Please turn every line of the data below into a Markdown table with the columns "Row" and "Line", numbering the rows and leaving out blank lines.

**Text and item location entries**
⁂

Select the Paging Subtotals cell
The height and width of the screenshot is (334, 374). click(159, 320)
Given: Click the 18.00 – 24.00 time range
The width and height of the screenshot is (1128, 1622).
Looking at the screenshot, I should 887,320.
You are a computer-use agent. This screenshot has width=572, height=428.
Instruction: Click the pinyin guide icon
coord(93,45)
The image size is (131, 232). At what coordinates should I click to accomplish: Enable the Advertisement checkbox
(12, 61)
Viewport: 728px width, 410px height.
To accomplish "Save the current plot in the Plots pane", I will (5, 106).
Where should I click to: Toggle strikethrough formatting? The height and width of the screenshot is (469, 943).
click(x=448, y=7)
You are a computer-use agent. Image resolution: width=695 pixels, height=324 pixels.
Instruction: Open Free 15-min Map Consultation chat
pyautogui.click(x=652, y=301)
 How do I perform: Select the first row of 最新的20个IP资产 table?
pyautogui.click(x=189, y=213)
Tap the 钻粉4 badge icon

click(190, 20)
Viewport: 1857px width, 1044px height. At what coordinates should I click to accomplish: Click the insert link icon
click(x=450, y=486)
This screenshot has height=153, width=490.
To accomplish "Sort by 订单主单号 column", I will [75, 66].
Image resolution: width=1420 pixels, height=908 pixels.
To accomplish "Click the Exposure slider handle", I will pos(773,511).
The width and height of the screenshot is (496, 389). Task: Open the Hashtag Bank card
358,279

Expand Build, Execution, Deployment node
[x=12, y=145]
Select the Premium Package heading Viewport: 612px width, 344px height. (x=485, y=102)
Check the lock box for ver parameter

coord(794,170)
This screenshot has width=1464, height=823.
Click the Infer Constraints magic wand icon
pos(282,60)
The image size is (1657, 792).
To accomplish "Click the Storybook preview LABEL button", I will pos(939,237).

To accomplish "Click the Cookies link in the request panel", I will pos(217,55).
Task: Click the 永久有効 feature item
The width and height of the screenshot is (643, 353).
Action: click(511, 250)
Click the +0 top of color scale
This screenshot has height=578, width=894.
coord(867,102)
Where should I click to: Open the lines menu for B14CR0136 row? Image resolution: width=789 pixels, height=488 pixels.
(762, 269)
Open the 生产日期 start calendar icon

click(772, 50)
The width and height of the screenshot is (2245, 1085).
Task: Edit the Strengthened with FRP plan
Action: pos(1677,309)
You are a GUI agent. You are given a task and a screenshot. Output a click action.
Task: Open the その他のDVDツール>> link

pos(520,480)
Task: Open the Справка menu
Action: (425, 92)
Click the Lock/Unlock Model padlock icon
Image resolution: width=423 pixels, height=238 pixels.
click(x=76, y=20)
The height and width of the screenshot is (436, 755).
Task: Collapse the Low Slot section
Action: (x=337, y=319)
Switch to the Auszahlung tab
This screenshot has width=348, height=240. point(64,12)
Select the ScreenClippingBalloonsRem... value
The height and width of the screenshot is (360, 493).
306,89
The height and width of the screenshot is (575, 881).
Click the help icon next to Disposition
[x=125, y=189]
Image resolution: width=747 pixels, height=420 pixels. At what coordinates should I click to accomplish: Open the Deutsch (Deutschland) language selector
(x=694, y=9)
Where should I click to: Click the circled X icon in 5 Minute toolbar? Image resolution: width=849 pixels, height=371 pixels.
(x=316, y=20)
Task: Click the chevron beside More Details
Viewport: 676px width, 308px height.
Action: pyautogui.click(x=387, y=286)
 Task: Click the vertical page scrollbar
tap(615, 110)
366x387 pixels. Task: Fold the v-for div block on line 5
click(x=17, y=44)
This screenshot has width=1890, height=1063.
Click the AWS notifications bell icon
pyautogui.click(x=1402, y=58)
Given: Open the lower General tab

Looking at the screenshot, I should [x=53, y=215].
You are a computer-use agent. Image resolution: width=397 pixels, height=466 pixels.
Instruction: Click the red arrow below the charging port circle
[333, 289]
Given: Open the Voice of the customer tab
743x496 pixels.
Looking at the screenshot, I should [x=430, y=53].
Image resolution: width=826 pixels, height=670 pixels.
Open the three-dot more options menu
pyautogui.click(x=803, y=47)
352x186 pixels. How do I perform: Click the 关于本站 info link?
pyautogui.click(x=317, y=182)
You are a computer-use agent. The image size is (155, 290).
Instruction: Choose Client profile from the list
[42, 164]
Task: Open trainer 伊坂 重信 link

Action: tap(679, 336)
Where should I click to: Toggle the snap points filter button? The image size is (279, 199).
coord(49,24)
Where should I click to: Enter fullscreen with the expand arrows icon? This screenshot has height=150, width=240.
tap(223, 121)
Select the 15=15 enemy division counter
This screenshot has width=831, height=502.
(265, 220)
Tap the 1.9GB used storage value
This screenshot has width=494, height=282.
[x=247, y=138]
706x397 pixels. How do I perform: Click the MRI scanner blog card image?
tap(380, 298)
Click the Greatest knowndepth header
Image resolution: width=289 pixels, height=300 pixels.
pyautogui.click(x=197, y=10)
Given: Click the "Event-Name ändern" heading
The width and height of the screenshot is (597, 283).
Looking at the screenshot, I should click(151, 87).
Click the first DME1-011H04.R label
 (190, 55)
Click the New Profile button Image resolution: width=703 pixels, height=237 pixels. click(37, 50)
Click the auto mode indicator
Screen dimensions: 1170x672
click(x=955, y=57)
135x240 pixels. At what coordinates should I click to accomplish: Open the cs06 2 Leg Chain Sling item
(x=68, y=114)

⁂

**Answer to this exercise**
| Row | Line |
|---|---|
| 1 | Select the Paging Subtotals cell |
| 2 | The height and width of the screenshot is (334, 374). click(159, 320) |
| 3 | Given: Click the 18.00 – 24.00 time range |
| 4 | The width and height of the screenshot is (1128, 1622). |
| 5 | Looking at the screenshot, I should 887,320. |
| 6 | You are a computer-use agent. This screenshot has width=572, height=428. |
| 7 | Instruction: Click the pinyin guide icon |
| 8 | coord(93,45) |
| 9 | The image size is (131, 232). At what coordinates should I click to accomplish: Enable the Advertisement checkbox |
| 10 | (12, 61) |
| 11 | Viewport: 728px width, 410px height. |
| 12 | To accomplish "Save the current plot in the Plots pane", I will (5, 106). |
| 13 | Where should I click to: Toggle strikethrough formatting? The height and width of the screenshot is (469, 943). |
| 14 | click(x=448, y=7) |
| 15 | You are a computer-use agent. Image resolution: width=695 pixels, height=324 pixels. |
| 16 | Instruction: Open Free 15-min Map Consultation chat |
| 17 | pyautogui.click(x=652, y=301) |
| 18 |  How do I perform: Select the first row of 最新的20个IP资产 table? |
| 19 | pyautogui.click(x=189, y=213) |
| 20 | Tap the 钻粉4 badge icon |
| 21 | click(190, 20) |
| 22 | Viewport: 1857px width, 1044px height. At what coordinates should I click to accomplish: Click the insert link icon |
| 23 | click(x=450, y=486) |
| 24 | This screenshot has height=153, width=490. |
| 25 | To accomplish "Sort by 订单主单号 column", I will [75, 66]. |
| 26 | Image resolution: width=1420 pixels, height=908 pixels. |
| 27 | To accomplish "Click the Exposure slider handle", I will pos(773,511). |
| 28 | The width and height of the screenshot is (496, 389). Task: Open the Hashtag Bank card |
| 29 | 358,279 |
| 30 | Expand Build, Execution, Deployment node |
| 31 | [x=12, y=145] |
| 32 | Select the Premium Package heading Viewport: 612px width, 344px height. (x=485, y=102) |
| 33 | Check the lock box for ver parameter |
| 34 | coord(794,170) |
| 35 | This screenshot has width=1464, height=823. |
| 36 | Click the Infer Constraints magic wand icon |
| 37 | pos(282,60) |
| 38 | The image size is (1657, 792). |
| 39 | To accomplish "Click the Storybook preview LABEL button", I will pos(939,237). |
| 40 | To accomplish "Click the Cookies link in the request panel", I will pos(217,55). |
| 41 | Task: Click the 永久有効 feature item |
| 42 | The width and height of the screenshot is (643, 353). |
| 43 | Action: click(511, 250) |
| 44 | Click the +0 top of color scale |
| 45 | This screenshot has height=578, width=894. |
| 46 | coord(867,102) |
| 47 | Where should I click to: Open the lines menu for B14CR0136 row? Image resolution: width=789 pixels, height=488 pixels. |
| 48 | (762, 269) |
| 49 | Open the 生产日期 start calendar icon |
| 50 | click(772, 50) |
| 51 | The width and height of the screenshot is (2245, 1085). |
| 52 | Task: Edit the Strengthened with FRP plan |
| 53 | Action: pos(1677,309) |
| 54 | You are a GUI agent. You are given a task and a screenshot. Output a click action. |
| 55 | Task: Open the その他のDVDツール>> link |
| 56 | pos(520,480) |
| 57 | Task: Open the Справка menu |
| 58 | Action: (425, 92) |
| 59 | Click the Lock/Unlock Model padlock icon |
| 60 | Image resolution: width=423 pixels, height=238 pixels. |
| 61 | click(x=76, y=20) |
| 62 | The height and width of the screenshot is (436, 755). |
| 63 | Task: Collapse the Low Slot section |
| 64 | Action: (x=337, y=319) |
| 65 | Switch to the Auszahlung tab |
| 66 | This screenshot has width=348, height=240. point(64,12) |
| 67 | Select the ScreenClippingBalloonsRem... value |
| 68 | The height and width of the screenshot is (360, 493). |
| 69 | 306,89 |
| 70 | The height and width of the screenshot is (575, 881). |
| 71 | Click the help icon next to Disposition |
| 72 | [x=125, y=189] |
| 73 | Image resolution: width=747 pixels, height=420 pixels. At what coordinates should I click to accomplish: Open the Deutsch (Deutschland) language selector |
| 74 | (x=694, y=9) |
| 75 | Where should I click to: Click the circled X icon in 5 Minute toolbar? Image resolution: width=849 pixels, height=371 pixels. |
| 76 | (x=316, y=20) |
| 77 | Task: Click the chevron beside More Details |
| 78 | Viewport: 676px width, 308px height. |
| 79 | Action: pyautogui.click(x=387, y=286) |
| 80 |  Task: Click the vertical page scrollbar |
| 81 | tap(615, 110) |
| 82 | 366x387 pixels. Task: Fold the v-for div block on line 5 |
| 83 | click(x=17, y=44) |
| 84 | This screenshot has width=1890, height=1063. |
| 85 | Click the AWS notifications bell icon |
| 86 | pyautogui.click(x=1402, y=58) |
| 87 | Given: Open the lower General tab |
| 88 | Looking at the screenshot, I should [x=53, y=215]. |
| 89 | You are a computer-use agent. Image resolution: width=397 pixels, height=466 pixels. |
| 90 | Instruction: Click the red arrow below the charging port circle |
| 91 | [333, 289] |
| 92 | Given: Open the Voice of the customer tab |
| 93 | 743x496 pixels. |
| 94 | Looking at the screenshot, I should [x=430, y=53]. |
| 95 | Image resolution: width=826 pixels, height=670 pixels. |
| 96 | Open the three-dot more options menu |
| 97 | pyautogui.click(x=803, y=47) |
| 98 | 352x186 pixels. How do I perform: Click the 关于本站 info link? |
| 99 | pyautogui.click(x=317, y=182) |
| 100 | You are a computer-use agent. The image size is (155, 290). |
| 101 | Instruction: Choose Client profile from the list |
| 102 | [42, 164] |
| 103 | Task: Open trainer 伊坂 重信 link |
| 104 | Action: tap(679, 336) |
| 105 | Where should I click to: Toggle the snap points filter button? The image size is (279, 199). |
| 106 | coord(49,24) |
| 107 | Where should I click to: Enter fullscreen with the expand arrows icon? This screenshot has height=150, width=240. |
| 108 | tap(223, 121) |
| 109 | Select the 15=15 enemy division counter |
| 110 | This screenshot has width=831, height=502. |
| 111 | (265, 220) |
| 112 | Tap the 1.9GB used storage value |
| 113 | This screenshot has width=494, height=282. |
| 114 | [x=247, y=138] |
| 115 | 706x397 pixels. How do I perform: Click the MRI scanner blog card image? |
| 116 | tap(380, 298) |
| 117 | Click the Greatest knowndepth header |
| 118 | Image resolution: width=289 pixels, height=300 pixels. |
| 119 | pyautogui.click(x=197, y=10) |
| 120 | Given: Click the "Event-Name ändern" heading |
| 121 | The width and height of the screenshot is (597, 283). |
| 122 | Looking at the screenshot, I should click(151, 87). |
| 123 | Click the first DME1-011H04.R label |
| 124 |  (190, 55) |
| 125 | Click the New Profile button Image resolution: width=703 pixels, height=237 pixels. click(37, 50) |
| 126 | Click the auto mode indicator |
| 127 | Screen dimensions: 1170x672 |
| 128 | click(x=955, y=57) |
| 129 | 135x240 pixels. At what coordinates should I click to accomplish: Open the cs06 2 Leg Chain Sling item |
| 130 | (x=68, y=114) |